Department Affiliation

Justice Studies


In the past few decades, there has been a proliferation of supermax prisons and units across the nation, reflecting the increased use of administrative, isolated segregation. This proliferation is embedded within a broader shift in society towards more punitive measures of disciplining those people convicted of criminal offenses. The primary purpose of this thesis is to examine the proliferation of supermax confinement as a major component of the punitive shift. This is done primarily through the application of contemporary literature that focuses on the sociology of punishment theory. Another purpose of this thesis was to examine and describe the history and current status of supermax prisons and units. To accomplish this, secondary data sources were used to collect information about the various correctional institutions throughout the US that utilize this type of confinement. It was also the intent to see what aspects of supermax confinement need to be addressed further through research.
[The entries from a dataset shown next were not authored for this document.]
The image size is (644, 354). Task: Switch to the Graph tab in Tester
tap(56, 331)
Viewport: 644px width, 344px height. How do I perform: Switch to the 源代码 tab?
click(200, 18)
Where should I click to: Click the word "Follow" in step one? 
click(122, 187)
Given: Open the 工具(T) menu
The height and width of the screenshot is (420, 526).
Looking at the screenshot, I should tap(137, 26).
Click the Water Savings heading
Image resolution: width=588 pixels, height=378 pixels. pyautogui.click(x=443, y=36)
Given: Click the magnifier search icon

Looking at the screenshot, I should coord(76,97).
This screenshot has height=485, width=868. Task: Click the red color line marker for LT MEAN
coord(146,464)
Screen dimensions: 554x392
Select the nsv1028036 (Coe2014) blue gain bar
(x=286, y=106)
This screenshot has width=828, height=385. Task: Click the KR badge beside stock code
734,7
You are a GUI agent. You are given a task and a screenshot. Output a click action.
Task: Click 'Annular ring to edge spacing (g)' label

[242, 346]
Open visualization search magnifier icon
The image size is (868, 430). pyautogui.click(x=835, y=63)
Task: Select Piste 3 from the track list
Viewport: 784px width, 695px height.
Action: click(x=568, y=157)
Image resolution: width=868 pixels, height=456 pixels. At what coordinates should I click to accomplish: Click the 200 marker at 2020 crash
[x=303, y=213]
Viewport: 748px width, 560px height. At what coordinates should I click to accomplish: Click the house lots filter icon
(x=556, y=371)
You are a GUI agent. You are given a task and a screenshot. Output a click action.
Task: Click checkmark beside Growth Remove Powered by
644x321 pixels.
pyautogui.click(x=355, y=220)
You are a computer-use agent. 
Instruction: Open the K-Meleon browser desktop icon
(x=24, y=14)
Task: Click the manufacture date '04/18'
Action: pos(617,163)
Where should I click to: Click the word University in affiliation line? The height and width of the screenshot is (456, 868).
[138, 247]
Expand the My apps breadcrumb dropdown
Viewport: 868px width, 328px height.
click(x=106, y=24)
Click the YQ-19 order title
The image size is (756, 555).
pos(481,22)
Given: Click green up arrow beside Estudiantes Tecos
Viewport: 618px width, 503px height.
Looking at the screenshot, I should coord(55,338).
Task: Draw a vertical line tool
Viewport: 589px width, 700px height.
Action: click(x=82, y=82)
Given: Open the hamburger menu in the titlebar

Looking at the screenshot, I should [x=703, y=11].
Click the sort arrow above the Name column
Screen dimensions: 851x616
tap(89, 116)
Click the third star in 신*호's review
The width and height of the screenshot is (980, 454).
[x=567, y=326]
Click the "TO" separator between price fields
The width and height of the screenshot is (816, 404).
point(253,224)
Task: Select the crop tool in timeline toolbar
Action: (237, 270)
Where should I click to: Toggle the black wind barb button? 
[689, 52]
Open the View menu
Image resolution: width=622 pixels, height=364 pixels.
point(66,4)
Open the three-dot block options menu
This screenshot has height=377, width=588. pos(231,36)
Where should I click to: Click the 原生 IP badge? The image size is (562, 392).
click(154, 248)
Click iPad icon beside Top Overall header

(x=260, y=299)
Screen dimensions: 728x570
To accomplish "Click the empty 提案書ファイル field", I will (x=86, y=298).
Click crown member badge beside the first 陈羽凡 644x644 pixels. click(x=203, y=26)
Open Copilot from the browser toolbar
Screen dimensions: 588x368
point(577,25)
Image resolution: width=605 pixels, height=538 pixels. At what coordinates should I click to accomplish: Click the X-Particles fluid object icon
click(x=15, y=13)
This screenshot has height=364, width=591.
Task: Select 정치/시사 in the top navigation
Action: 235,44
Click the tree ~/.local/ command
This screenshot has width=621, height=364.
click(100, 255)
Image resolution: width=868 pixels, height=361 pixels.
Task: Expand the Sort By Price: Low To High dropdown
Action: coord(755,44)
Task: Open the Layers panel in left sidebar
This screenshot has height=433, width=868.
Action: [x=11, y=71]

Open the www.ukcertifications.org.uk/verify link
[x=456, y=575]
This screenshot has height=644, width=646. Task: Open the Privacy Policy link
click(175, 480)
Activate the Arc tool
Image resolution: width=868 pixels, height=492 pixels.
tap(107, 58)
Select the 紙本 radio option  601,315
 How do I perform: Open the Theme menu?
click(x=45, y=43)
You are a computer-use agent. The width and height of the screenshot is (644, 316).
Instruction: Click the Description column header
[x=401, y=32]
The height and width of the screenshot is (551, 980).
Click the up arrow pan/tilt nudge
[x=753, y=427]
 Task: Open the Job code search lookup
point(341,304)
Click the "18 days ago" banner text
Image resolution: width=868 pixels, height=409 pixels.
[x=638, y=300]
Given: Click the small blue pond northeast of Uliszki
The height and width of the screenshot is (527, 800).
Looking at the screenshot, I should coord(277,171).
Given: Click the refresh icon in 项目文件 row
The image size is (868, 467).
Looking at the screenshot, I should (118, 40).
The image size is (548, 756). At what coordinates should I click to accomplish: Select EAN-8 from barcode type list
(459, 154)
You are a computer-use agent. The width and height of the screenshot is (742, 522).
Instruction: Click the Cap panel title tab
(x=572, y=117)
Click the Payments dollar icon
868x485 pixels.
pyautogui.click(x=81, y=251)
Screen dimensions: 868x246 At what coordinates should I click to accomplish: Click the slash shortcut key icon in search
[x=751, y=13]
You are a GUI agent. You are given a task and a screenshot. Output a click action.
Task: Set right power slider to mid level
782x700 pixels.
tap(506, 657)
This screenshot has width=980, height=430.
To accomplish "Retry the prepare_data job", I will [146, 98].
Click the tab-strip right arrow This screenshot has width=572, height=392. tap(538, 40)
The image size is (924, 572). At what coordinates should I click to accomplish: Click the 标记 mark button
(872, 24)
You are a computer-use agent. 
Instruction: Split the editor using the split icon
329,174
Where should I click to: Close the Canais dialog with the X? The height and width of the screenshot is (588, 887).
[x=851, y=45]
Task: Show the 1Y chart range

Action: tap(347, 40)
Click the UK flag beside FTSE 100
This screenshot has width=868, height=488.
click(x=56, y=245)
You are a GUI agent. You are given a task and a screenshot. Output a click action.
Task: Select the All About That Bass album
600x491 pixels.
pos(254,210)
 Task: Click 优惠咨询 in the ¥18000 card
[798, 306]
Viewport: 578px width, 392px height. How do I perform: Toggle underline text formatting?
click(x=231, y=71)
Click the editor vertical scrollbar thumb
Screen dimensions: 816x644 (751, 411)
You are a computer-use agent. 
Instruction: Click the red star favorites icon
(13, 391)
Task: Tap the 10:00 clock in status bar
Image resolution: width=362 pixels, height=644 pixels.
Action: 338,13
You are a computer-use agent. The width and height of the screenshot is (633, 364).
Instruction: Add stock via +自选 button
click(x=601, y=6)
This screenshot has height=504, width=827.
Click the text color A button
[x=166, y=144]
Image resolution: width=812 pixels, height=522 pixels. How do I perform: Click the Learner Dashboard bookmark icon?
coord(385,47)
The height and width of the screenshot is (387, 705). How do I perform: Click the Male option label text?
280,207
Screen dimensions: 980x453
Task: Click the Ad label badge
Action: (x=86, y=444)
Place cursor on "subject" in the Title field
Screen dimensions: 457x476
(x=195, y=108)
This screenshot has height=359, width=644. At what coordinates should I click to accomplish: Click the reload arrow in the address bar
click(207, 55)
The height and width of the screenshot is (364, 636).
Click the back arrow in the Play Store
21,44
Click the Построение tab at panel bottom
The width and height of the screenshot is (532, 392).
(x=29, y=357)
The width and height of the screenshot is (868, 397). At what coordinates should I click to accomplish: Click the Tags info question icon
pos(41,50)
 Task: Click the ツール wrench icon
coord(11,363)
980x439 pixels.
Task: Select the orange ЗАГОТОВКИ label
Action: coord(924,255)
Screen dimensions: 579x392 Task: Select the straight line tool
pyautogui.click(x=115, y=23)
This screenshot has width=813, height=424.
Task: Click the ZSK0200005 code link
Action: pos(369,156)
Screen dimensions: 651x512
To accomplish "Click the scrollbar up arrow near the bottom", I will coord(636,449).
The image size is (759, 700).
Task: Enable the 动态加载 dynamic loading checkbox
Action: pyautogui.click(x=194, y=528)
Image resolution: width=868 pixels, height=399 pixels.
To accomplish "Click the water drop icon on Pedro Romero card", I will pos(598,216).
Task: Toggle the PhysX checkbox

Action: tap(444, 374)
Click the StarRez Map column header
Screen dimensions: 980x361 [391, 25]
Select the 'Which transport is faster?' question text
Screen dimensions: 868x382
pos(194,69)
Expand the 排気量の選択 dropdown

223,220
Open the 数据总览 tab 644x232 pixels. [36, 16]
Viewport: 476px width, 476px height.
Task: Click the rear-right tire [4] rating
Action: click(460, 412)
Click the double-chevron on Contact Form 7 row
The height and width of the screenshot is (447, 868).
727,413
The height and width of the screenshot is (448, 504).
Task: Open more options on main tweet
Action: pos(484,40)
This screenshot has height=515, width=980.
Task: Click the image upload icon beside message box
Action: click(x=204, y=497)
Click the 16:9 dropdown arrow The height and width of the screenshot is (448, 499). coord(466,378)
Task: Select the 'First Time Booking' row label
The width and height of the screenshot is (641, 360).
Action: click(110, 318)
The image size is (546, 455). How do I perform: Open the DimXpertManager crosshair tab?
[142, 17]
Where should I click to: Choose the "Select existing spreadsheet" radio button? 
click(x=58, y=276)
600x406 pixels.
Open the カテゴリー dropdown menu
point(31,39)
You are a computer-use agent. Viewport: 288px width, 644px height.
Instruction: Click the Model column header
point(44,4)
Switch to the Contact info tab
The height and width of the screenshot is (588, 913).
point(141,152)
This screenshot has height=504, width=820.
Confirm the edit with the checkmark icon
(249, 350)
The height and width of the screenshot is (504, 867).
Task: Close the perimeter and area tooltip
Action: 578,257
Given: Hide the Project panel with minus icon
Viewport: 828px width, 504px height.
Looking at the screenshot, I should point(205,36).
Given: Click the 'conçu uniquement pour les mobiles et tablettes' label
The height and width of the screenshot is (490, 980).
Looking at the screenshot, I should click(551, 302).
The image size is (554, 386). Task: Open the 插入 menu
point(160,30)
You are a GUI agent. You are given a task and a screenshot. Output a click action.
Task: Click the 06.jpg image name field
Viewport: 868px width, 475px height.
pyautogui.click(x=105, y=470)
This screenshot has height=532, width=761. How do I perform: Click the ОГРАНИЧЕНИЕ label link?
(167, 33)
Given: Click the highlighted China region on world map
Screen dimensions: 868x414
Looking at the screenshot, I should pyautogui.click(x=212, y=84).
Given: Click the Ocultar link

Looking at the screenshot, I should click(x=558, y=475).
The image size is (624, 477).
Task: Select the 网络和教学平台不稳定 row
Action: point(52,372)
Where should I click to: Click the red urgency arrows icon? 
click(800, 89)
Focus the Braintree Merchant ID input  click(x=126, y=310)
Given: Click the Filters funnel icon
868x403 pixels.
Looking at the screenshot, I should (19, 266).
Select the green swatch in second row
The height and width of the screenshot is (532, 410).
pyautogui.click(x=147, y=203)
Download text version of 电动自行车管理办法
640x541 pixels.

As a result of this, a literature review is provided discussing what academic literature has provided thus far. The conclusions show that the punitive shift in society that brought about the use of supermax confinement resulted from a discontent with late modernity and is perpetuated through the cultural landscape that has thus far been created. Further findings showed that at least 37 states have at least one correctional facility that utilizes supermax confinement, which demonstrates that there has indeed been a movement towards the use of supermax confinement.